With the exception of the Library becoming the son's bedroom, nearly all the "guy areas" inside the house have been colonized and annexed by the distaff half of the partnership. 

(There's currently a subtle campaign involving the drawer and shelf that hold my "handyman tools" and spares.)

That is how "my" garage became the pantry/crafts room and why I have half a shelf in the medicine cabinet.

I feel like this will work out well in my favor. She doesn't even like going into the garage, and since I have a couple motorocycles in there, I have staked my claim. There is a reasonable likelihood that she will try to prove me wrong, but I doubt it.

The attached garage is where the washer/dryer have been located since the house was built...60+ years ago.

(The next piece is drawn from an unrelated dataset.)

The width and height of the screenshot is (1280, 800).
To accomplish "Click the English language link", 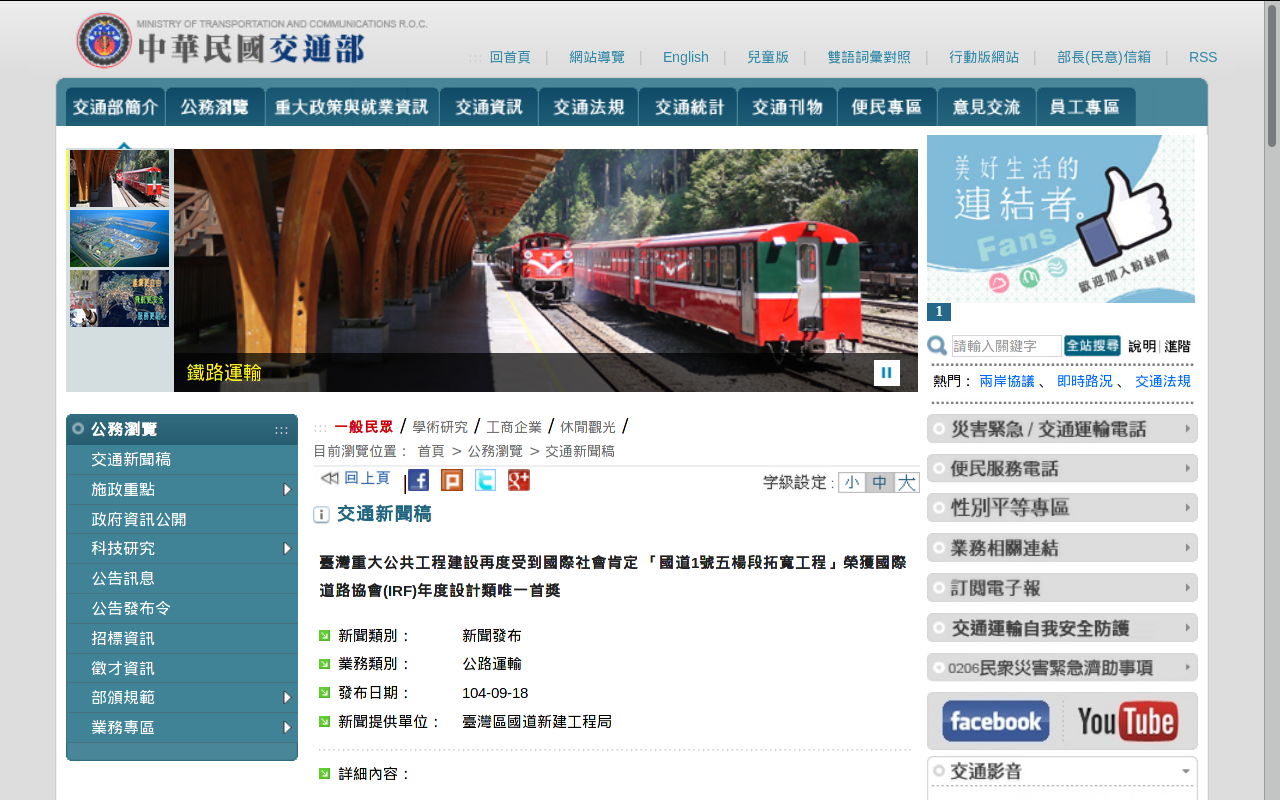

BTW, DK, motorcycles are a lot more portable than my workbench and tool rack were

Publish this, title "Shacking Up for Dummies".

1)   Get a regular cleaning service for the house;

2)   Buy, wrap and hide a nice emergency gift for some obscure anniversary or cause for celebration that you will forget or that you will not know exists.  This one is a lifesaver.

3) If she has her own car buy an unlimited annual car wash service.  Every Sunday afternoon my wife's car gets washed, cleaned inside, a new air freshener and fueled up for the following week.  Takes very little effort on my part and is something she appreciates to no end.

4) Bathe in 1947 Chateau Cheval Blanc. It will keep the bathroom smelling nice. Have one of your manservants pour it on you.

Bathing in it seems reasonable, I'd never drink that French crap.

On the law thing, I can't give legal advice over the internet. I'm pretty sure common law marriage is gone throughout the United States. Cohabitation is treated in ways analogous to contract law. Cohabitation contracts may be implied through conduct and certainly do not have to be written. Of course, a lawyer is always going to tell you to get it in writing.

On that: It wasn't cohabitation, but in law school, I did something for the sake of romance with serious financial consequences. I basically used my legal skills to arrange things to be as unenforceable, as free with my rights, as possible. It came out bad for me financially, but I don't regret it emotionally. Lawyers can only tell you how to protect your money; we know 0 about love.